Buttercup Field

A Memory of Davenham.

This field was behind our house and is accessed from a path that runs along the churchyard wall. From the age of about 7, I spent many a happy hour with my dog Shep - just wandering around the field looking at the Buttercups, spying rabbit holes and trying to keep the dog out of dried cow pats.

The path continued onto the bypass - and it is this route that my errant dog Shep would take, in order to visit Leftwich Estate. Every so often he would escape from the garden and set off on his mission to visit his friends! Such was his urgency, he let nothing or no-one get in his way. How he managed to cross the bypass without mishap is beyond me - but during his lifetime, he made several visits! Usually my dad (Eric Jenkins) was in hot pursuit and I can hear him now woefully shouting, "Shep, Shep - confounded dog!". I knew there was no point in trying to catch Shep myself, so I would perch on the stile at the top of the path and watch as Shep's upright tail plotted his course through the long grass. My dad would run after him - holding in his hand - a dangling leather dog lead. Eventually the two of them would be seen plodding back through the field towards home - both of them panting!

Shep would then be content to stay in the garden or just visit the field for the next few months - and then suddenly, without warning, he would scrabble through the hedge of the garden - which was my signal to shout, "Dad - Dad - Sheps gone again!"
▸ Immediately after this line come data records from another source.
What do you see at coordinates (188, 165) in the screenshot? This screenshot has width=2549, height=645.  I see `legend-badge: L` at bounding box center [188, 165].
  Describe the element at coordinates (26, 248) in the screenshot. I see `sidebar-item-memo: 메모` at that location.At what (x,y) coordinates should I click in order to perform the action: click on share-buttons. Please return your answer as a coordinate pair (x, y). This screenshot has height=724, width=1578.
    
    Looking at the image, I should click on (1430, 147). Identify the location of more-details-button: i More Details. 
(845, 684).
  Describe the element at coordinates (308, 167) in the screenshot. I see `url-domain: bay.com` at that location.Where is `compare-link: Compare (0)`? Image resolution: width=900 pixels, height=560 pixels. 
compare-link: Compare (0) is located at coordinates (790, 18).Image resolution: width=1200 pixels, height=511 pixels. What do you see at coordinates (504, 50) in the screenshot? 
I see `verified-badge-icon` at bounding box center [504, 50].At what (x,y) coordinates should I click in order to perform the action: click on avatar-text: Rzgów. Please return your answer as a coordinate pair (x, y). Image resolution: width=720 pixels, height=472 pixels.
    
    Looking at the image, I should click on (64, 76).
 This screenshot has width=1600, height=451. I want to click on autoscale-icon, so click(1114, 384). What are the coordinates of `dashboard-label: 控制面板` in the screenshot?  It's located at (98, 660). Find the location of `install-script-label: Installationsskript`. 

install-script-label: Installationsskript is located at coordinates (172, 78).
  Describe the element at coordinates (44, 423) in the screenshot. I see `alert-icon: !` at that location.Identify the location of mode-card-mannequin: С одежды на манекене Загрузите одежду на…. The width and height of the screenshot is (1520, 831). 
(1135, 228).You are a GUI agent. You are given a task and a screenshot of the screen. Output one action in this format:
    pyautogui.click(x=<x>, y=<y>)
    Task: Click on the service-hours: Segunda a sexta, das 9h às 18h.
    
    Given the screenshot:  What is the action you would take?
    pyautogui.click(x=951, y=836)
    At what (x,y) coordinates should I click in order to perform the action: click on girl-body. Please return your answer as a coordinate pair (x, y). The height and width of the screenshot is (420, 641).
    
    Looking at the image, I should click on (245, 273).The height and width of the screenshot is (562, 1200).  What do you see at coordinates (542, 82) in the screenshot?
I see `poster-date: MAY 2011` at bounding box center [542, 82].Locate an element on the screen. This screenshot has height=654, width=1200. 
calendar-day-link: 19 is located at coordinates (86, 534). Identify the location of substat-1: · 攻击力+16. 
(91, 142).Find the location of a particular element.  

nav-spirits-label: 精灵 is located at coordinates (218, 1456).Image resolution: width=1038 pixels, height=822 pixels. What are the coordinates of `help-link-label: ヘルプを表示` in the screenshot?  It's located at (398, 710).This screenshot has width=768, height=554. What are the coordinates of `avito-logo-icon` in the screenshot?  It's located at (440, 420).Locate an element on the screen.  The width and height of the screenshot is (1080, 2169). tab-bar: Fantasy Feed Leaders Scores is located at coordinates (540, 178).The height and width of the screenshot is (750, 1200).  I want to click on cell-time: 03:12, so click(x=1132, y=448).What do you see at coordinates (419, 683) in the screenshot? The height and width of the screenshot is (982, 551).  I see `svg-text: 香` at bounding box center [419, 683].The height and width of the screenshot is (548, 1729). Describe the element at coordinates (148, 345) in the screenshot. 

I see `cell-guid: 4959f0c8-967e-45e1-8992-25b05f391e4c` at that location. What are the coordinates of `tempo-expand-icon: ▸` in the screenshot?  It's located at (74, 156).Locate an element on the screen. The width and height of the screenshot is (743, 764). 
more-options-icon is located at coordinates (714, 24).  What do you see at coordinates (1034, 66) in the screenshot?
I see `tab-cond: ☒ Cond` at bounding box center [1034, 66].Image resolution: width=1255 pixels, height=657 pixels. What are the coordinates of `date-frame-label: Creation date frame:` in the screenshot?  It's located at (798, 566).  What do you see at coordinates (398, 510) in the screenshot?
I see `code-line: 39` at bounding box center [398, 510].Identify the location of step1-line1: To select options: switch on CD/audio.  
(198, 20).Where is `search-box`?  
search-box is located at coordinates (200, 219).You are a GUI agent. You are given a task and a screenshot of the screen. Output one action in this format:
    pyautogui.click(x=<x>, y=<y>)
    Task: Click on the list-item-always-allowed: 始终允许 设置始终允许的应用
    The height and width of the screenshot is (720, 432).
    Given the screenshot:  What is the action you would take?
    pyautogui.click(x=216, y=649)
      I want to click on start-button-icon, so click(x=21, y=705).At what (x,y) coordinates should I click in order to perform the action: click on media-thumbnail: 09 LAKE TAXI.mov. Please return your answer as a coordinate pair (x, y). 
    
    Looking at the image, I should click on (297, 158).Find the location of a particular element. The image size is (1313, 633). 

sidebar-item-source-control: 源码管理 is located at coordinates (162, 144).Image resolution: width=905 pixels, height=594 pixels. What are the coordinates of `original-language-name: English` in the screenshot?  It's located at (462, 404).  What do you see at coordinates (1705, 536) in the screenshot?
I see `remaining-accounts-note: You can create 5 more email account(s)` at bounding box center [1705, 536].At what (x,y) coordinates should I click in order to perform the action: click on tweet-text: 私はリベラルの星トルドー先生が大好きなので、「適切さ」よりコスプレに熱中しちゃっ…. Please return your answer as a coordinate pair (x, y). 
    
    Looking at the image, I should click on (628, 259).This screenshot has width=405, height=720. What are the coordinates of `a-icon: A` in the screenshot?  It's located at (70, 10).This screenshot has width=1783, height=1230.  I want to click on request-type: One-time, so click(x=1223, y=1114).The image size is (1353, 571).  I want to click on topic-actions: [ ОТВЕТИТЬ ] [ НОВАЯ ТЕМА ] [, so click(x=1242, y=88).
This field and the church hold some very happy memories for me and whenever the family were returning home from a trip in the car and we neared Davenham roundabout, Dad would always say, "Look - there's the church spire - we're nearly home."

I left Davenham in 1976 and during the last few years have written a few books. The village and its people had a profound effect on me as I was growing up, an effect which is still very much alive today and because of that, I chose a photograph of Davenham Church as the front cover to my first book.